___ Source material
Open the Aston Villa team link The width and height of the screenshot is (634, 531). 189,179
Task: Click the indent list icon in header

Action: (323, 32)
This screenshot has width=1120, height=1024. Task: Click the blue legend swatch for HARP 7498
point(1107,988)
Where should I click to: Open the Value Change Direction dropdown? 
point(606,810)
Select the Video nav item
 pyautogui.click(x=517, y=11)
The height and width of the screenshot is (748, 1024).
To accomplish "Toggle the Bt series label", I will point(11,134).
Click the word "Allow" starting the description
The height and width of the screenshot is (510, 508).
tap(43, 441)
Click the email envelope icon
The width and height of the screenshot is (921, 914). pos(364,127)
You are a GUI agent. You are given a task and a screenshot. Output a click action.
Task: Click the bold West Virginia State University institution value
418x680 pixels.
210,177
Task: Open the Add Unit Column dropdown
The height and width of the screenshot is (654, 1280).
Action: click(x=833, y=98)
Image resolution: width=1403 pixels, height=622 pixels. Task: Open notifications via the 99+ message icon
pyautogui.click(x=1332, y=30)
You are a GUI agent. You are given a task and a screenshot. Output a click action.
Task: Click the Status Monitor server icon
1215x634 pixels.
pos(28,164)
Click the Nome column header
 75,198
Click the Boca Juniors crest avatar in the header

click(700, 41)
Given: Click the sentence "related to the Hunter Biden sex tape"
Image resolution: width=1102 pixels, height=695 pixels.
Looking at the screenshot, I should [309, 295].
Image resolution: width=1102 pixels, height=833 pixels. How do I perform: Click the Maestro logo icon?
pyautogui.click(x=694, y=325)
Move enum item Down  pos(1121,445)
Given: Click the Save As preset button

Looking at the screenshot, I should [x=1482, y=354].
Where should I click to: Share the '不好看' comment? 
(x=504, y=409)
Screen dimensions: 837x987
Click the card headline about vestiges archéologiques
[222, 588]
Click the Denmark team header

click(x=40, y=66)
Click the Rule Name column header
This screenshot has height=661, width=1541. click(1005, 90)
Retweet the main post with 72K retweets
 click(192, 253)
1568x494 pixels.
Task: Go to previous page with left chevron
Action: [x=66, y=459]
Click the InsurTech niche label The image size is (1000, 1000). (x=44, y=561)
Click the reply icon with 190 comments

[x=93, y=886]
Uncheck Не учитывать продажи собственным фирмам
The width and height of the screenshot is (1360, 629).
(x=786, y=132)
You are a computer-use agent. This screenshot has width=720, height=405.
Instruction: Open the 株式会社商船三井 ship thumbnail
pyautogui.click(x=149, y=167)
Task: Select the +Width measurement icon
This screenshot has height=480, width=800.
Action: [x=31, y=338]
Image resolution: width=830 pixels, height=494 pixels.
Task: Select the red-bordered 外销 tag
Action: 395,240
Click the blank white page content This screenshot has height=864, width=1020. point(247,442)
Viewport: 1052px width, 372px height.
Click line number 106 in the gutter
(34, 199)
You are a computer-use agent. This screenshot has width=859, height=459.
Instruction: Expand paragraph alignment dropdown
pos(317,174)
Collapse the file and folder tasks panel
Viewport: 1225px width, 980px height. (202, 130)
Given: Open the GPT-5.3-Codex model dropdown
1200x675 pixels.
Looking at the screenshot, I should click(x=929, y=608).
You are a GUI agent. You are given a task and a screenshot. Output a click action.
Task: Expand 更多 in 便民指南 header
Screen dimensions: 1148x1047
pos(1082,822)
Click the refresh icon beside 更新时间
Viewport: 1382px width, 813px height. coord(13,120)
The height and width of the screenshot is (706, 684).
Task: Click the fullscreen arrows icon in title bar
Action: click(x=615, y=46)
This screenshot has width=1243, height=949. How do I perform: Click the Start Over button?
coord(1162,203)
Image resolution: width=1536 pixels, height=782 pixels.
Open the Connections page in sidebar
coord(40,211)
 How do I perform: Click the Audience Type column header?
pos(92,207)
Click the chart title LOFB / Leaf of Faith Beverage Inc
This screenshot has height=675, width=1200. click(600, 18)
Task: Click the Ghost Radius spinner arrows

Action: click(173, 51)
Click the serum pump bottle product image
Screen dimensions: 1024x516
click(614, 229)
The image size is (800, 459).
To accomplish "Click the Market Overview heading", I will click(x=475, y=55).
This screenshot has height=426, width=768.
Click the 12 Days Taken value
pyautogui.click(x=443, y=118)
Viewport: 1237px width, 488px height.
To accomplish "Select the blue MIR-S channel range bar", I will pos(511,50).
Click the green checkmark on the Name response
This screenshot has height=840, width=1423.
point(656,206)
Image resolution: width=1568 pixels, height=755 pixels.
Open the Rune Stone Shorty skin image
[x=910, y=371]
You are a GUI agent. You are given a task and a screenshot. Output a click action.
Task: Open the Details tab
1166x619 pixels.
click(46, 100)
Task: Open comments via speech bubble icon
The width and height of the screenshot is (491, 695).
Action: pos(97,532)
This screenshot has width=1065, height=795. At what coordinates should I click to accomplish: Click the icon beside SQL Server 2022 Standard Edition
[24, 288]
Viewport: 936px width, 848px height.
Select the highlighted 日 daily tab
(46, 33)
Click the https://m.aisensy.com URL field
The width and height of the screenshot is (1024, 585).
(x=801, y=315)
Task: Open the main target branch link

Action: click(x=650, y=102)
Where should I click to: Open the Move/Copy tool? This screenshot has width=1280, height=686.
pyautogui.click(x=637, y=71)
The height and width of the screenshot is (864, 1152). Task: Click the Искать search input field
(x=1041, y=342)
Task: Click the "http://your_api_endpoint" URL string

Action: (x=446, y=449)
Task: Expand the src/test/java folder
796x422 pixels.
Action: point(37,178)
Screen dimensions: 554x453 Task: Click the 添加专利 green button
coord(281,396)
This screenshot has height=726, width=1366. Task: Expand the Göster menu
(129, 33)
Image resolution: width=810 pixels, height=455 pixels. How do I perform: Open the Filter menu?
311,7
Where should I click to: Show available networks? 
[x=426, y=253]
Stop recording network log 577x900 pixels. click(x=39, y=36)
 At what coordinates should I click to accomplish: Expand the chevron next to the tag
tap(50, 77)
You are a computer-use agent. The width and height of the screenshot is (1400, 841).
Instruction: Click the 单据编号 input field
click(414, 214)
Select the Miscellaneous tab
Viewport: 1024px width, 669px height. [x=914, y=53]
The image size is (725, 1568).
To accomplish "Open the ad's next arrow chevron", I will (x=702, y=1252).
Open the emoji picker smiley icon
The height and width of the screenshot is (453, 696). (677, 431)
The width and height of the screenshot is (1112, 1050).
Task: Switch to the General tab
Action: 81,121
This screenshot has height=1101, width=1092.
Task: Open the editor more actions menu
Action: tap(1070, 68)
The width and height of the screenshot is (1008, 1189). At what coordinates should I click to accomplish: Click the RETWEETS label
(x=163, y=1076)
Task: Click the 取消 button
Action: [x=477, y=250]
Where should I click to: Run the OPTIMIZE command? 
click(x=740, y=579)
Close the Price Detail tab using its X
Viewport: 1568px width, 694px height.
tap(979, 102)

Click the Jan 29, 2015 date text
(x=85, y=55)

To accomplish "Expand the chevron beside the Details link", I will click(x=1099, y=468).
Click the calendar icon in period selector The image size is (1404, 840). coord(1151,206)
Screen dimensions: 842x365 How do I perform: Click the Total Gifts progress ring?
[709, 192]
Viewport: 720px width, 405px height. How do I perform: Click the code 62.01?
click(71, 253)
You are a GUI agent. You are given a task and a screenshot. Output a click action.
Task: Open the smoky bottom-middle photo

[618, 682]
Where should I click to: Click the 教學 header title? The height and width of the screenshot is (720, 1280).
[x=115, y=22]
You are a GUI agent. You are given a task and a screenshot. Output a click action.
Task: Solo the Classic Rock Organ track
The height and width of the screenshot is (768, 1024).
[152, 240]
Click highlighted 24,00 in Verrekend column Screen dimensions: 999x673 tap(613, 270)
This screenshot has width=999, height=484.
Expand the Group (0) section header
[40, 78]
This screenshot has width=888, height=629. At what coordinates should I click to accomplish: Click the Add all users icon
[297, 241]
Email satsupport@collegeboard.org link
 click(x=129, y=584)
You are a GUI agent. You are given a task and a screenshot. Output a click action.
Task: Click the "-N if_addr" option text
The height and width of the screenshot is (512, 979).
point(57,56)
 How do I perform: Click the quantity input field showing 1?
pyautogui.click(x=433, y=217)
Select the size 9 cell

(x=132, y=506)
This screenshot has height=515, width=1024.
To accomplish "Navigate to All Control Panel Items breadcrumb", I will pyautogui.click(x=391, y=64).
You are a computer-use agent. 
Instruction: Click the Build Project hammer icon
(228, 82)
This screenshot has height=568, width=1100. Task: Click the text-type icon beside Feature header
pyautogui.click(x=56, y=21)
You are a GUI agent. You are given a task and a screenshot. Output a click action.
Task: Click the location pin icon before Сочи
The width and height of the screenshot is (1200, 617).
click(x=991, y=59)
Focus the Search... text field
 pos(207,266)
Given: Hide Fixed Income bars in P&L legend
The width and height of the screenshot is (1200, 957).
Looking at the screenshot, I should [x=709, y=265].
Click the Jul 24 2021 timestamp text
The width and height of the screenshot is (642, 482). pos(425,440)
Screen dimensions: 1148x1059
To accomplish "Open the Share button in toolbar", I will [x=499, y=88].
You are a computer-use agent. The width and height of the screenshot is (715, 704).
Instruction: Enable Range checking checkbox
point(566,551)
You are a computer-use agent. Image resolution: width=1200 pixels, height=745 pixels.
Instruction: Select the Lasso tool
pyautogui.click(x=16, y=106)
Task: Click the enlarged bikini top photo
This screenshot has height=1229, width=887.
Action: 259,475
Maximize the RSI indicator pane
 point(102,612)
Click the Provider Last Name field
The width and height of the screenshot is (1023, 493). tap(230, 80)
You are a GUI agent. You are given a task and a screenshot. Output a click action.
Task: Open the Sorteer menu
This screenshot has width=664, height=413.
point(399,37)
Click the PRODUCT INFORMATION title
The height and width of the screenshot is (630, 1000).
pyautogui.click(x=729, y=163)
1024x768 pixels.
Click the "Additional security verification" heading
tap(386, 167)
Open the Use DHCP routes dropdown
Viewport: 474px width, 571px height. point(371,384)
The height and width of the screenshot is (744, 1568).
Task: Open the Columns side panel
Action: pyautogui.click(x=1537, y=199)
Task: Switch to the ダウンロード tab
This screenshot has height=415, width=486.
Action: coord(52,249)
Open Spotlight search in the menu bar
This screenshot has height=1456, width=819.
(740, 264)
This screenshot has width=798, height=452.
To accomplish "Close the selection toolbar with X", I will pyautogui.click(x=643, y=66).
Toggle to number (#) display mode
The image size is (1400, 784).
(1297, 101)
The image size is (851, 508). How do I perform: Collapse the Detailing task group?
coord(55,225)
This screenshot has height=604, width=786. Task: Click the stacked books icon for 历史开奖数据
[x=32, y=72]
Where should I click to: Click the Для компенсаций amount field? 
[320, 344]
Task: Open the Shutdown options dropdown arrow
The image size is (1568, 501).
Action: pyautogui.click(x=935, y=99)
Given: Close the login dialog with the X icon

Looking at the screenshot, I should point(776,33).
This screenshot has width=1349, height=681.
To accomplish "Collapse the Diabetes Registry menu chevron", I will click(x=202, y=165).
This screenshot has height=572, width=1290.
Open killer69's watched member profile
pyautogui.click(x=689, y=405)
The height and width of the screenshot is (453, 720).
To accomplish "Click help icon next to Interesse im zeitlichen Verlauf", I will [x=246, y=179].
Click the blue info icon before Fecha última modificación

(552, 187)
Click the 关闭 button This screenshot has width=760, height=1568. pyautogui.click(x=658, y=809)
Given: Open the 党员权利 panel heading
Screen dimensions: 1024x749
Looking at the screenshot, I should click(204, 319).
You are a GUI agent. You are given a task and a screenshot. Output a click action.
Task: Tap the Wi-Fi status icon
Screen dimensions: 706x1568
______
§ Exercise: Give back, word for word, only the lines above from the line holding "Where should I click to: Show" to the line holding "The image size is (725, 1568).", both included.

§ Exercise response:
Where should I click to: Show available networks? 
[x=426, y=253]
Stop recording network log 577x900 pixels. click(x=39, y=36)
 At what coordinates should I click to accomplish: Expand the chevron next to the tag
tap(50, 77)
You are a computer-use agent. The width and height of the screenshot is (1400, 841).
Instruction: Click the 单据编号 input field
click(414, 214)
Select the Miscellaneous tab
Viewport: 1024px width, 669px height. [x=914, y=53]
The image size is (725, 1568).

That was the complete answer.